PROBLEM DETAILS
Convert every line of the data below into a JSON list of strings, with one string per line. Leave out the blank lines.

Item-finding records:
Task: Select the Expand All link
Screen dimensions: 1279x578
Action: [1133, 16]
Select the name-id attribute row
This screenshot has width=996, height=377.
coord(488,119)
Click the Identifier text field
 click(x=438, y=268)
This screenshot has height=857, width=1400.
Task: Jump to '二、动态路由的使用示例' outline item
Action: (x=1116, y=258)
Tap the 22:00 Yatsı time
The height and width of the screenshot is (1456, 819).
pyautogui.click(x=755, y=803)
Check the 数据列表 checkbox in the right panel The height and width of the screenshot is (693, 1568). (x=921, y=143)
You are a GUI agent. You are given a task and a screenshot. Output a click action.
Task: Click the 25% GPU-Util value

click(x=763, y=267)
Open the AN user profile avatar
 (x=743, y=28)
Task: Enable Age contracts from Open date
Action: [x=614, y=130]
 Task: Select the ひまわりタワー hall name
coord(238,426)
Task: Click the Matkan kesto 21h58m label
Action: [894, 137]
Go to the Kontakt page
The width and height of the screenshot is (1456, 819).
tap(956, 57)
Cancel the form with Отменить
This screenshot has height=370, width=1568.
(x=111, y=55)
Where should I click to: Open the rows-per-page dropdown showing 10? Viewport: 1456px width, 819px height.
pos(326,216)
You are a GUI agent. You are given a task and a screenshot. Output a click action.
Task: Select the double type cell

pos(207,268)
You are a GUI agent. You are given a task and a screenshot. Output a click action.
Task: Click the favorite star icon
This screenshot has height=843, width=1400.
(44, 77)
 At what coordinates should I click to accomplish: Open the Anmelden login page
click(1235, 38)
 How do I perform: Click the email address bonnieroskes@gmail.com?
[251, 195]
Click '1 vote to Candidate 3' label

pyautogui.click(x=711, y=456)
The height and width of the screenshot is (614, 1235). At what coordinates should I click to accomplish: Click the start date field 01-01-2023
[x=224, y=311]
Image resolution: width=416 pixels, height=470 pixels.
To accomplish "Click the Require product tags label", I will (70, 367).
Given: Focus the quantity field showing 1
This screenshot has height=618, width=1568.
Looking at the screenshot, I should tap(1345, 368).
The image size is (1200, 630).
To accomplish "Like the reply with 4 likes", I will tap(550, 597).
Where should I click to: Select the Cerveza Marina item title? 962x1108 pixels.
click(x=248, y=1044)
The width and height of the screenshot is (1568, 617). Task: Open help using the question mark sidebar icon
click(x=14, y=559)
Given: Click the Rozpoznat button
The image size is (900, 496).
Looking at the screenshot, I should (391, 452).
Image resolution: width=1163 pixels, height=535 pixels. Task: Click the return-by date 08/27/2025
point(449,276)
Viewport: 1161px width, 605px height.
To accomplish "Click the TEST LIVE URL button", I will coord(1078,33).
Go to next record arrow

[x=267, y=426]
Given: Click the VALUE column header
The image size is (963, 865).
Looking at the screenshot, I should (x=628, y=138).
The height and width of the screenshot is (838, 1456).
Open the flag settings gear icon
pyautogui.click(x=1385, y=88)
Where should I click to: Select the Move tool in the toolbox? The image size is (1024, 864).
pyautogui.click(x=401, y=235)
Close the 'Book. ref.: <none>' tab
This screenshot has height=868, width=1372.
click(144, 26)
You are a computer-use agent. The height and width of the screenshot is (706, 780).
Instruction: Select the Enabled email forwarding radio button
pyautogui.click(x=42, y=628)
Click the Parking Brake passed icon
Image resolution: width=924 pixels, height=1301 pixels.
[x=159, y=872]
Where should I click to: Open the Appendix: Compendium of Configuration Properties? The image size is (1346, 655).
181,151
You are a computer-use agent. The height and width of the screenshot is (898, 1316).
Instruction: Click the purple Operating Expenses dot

TASK RESPONSE
[
  "Task: Select the Expand All link",
  "Screen dimensions: 1279x578",
  "Action: [1133, 16]",
  "Select the name-id attribute row",
  "This screenshot has width=996, height=377.",
  "coord(488,119)",
  "Click the Identifier text field",
  " click(x=438, y=268)",
  "This screenshot has height=857, width=1400.",
  "Task: Jump to '二、动态路由的使用示例' outline item",
  "Action: (x=1116, y=258)",
  "Tap the 22:00 Yatsı time",
  "The height and width of the screenshot is (1456, 819).",
  "pyautogui.click(x=755, y=803)",
  "Check the 数据列表 checkbox in the right panel The height and width of the screenshot is (693, 1568). (x=921, y=143)",
  "You are a GUI agent. You are given a task and a screenshot. Output a click action.",
  "Task: Click the 25% GPU-Util value",
  "click(x=763, y=267)",
  "Open the AN user profile avatar",
  " (x=743, y=28)",
  "Task: Enable Age contracts from Open date",
  "Action: [x=614, y=130]",
  " Task: Select the ひまわりタワー hall name",
  "coord(238,426)",
  "Task: Click the Matkan kesto 21h58m label",
  "Action: [894, 137]",
  "Go to the Kontakt page",
  "The width and height of the screenshot is (1456, 819).",
  "tap(956, 57)",
  "Cancel the form with Отменить",
  "This screenshot has height=370, width=1568.",
  "(x=111, y=55)",
  "Where should I click to: Open the rows-per-page dropdown showing 10? Viewport: 1456px width, 819px height.",
  "pos(326,216)",
  "You are a GUI agent. You are given a task and a screenshot. Output a click action.",
  "Task: Select the double type cell",
  "pos(207,268)",
  "You are a GUI agent. You are given a task and a screenshot. Output a click action.",
  "Task: Click the favorite star icon",
  "This screenshot has height=843, width=1400.",
  "(44, 77)",
  " At what coordinates should I click to accomplish: Open the Anmelden login page",
  "click(1235, 38)",
  " How do I perform: Click the email address bonnieroskes@gmail.com?",
  "[251, 195]",
  "Click '1 vote to Candidate 3' label",
  "pyautogui.click(x=711, y=456)",
  "The height and width of the screenshot is (614, 1235). At what coordinates should I click to accomplish: Click the start date field 01-01-2023",
  "[x=224, y=311]",
  "Image resolution: width=416 pixels, height=470 pixels.",
  "To accomplish \"Click the Require product tags label\", I will (70, 367).",
  "Given: Focus the quantity field showing 1",
  "This screenshot has height=618, width=1568.",
  "Looking at the screenshot, I should tap(1345, 368).",
  "The image size is (1200, 630).",
  "To accomplish \"Like the reply with 4 likes\", I will tap(550, 597).",
  "Where should I click to: Select the Cerveza Marina item title? 962x1108 pixels.",
  "click(x=248, y=1044)",
  "The width and height of the screenshot is (1568, 617). Task: Open help using the question mark sidebar icon",
  "click(x=14, y=559)",
  "Given: Click the Rozpoznat button",
  "The image size is (900, 496).",
  "Looking at the screenshot, I should (391, 452).",
  "Image resolution: width=1163 pixels, height=535 pixels. Task: Click the return-by date 08/27/2025",
  "point(449,276)",
  "Viewport: 1161px width, 605px height.",
  "To accomplish \"Click the TEST LIVE URL button\", I will coord(1078,33).",
  "Go to next record arrow",
  "[x=267, y=426]",
  "Given: Click the VALUE column header",
  "The image size is (963, 865).",
  "Looking at the screenshot, I should (x=628, y=138).",
  "The height and width of the screenshot is (838, 1456).",
  "Open the flag settings gear icon",
  "pyautogui.click(x=1385, y=88)",
  "Where should I click to: Select the Move tool in the toolbox? The image size is (1024, 864).",
  "pyautogui.click(x=401, y=235)",
  "Close the 'Book. ref.: <none>' tab",
  "This screenshot has height=868, width=1372.",
  "click(144, 26)",
  "You are a computer-use agent. The height and width of the screenshot is (706, 780).",
  "Instruction: Select the Enabled email forwarding radio button",
  "pyautogui.click(x=42, y=628)",
  "Click the Parking Brake passed icon",
  "Image resolution: width=924 pixels, height=1301 pixels.",
  "[x=159, y=872]",
  "Where should I click to: Open the Appendix: Compendium of Configuration Properties? The image size is (1346, 655).",
  "181,151",
  "You are a computer-use agent. The height and width of the screenshot is (898, 1316).",
  "Instruction: Click the purple Operating Expenses dot"
]